From: Srinivas Pandruvada <srinivas.pandruvada@linux.intel.com>
To: "Rafael J. Wysocki" <rafael@kernel.org>,
Larry Finger <Larry.Finger@lwfinger.net>
Cc: "Rafael J. Wysocki" <rjw@rjwysocki.net>,
LKML <linux-kernel@vger.kernel.org>,
Linux PM list <linux-pm@vger.kernel.org>
Subject: Re: Regression in 4.8 - CPU speed set very low
Date: Mon, 26 Sep 2016 14:46:24 -0700 [thread overview]
Message-ID: <1474926384.35049.128.camel@linux.intel.com> (raw)
********************
REQUIRED TASKS >>
**A.** Copy the email header from "From: Srinivas Pandruvada" up to and including "Message-ID: <1474926384.35049.128.camel@linux.intel.com> (raw)".
**B.** Answer these questions about the email header:
(i) What kernel version does the subject line name in connection with the regression?
(ii) On what date was the message sent?
(iii) What email address is given for the Linux PM list?
********************
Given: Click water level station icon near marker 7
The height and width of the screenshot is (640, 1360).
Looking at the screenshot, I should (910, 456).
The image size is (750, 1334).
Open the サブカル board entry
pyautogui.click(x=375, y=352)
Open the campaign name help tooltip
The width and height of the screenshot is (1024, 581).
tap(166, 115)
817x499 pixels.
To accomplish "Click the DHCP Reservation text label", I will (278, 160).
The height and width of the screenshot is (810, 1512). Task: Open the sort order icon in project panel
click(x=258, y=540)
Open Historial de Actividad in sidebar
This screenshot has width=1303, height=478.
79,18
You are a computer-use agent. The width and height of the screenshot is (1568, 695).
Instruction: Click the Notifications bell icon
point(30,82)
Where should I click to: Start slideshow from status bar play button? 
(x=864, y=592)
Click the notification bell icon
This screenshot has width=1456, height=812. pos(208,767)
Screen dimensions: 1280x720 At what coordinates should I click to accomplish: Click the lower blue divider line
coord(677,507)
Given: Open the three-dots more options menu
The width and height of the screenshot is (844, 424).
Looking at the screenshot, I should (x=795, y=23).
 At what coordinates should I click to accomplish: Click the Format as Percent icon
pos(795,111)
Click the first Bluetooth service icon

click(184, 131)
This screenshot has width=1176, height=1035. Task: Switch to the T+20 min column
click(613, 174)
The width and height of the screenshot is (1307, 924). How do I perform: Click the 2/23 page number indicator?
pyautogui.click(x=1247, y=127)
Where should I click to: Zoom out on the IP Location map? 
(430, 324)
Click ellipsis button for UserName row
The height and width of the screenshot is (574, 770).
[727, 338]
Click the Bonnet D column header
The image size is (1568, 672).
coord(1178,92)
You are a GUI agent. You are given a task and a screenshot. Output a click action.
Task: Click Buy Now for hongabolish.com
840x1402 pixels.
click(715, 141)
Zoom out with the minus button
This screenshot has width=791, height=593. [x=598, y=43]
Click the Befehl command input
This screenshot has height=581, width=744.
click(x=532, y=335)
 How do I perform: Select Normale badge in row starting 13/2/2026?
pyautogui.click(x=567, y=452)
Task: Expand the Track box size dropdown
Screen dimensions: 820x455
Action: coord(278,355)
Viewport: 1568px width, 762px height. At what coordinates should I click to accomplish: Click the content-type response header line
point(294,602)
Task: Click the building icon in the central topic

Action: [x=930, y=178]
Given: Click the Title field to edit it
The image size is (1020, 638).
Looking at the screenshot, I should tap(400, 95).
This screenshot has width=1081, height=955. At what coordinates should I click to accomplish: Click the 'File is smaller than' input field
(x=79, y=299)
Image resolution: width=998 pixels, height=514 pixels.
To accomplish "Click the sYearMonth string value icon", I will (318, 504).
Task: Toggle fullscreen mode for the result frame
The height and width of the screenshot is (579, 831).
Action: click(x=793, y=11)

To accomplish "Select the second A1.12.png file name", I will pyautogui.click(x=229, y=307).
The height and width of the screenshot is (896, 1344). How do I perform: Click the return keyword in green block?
********************
ANSWERS TO THE EXERCISE >>
**A.**
From: Srinivas Pandruvada <srinivas.pandruvada@linux.intel.com>
To: "Rafael J. Wysocki" <rafael@kernel.org>,
Larry Finger <Larry.Finger@lwfinger.net>
Cc: "Rafael J. Wysocki" <rjw@rjwysocki.net>,
LKML <linux-kernel@vger.kernel.org>,
Linux PM list <linux-pm@vger.kernel.org>
Subject: Re: Regression in 4.8 - CPU speed set very low
Date: Mon, 26 Sep 2016 14:46:24 -0700 [thread overview]
Message-ID: <1474926384.35049.128.camel@linux.intel.com> (raw)

**B.**
(i) 4.8
(ii) Mon, 26 Sep 2016
(iii) linux-pm@vger.kernel.org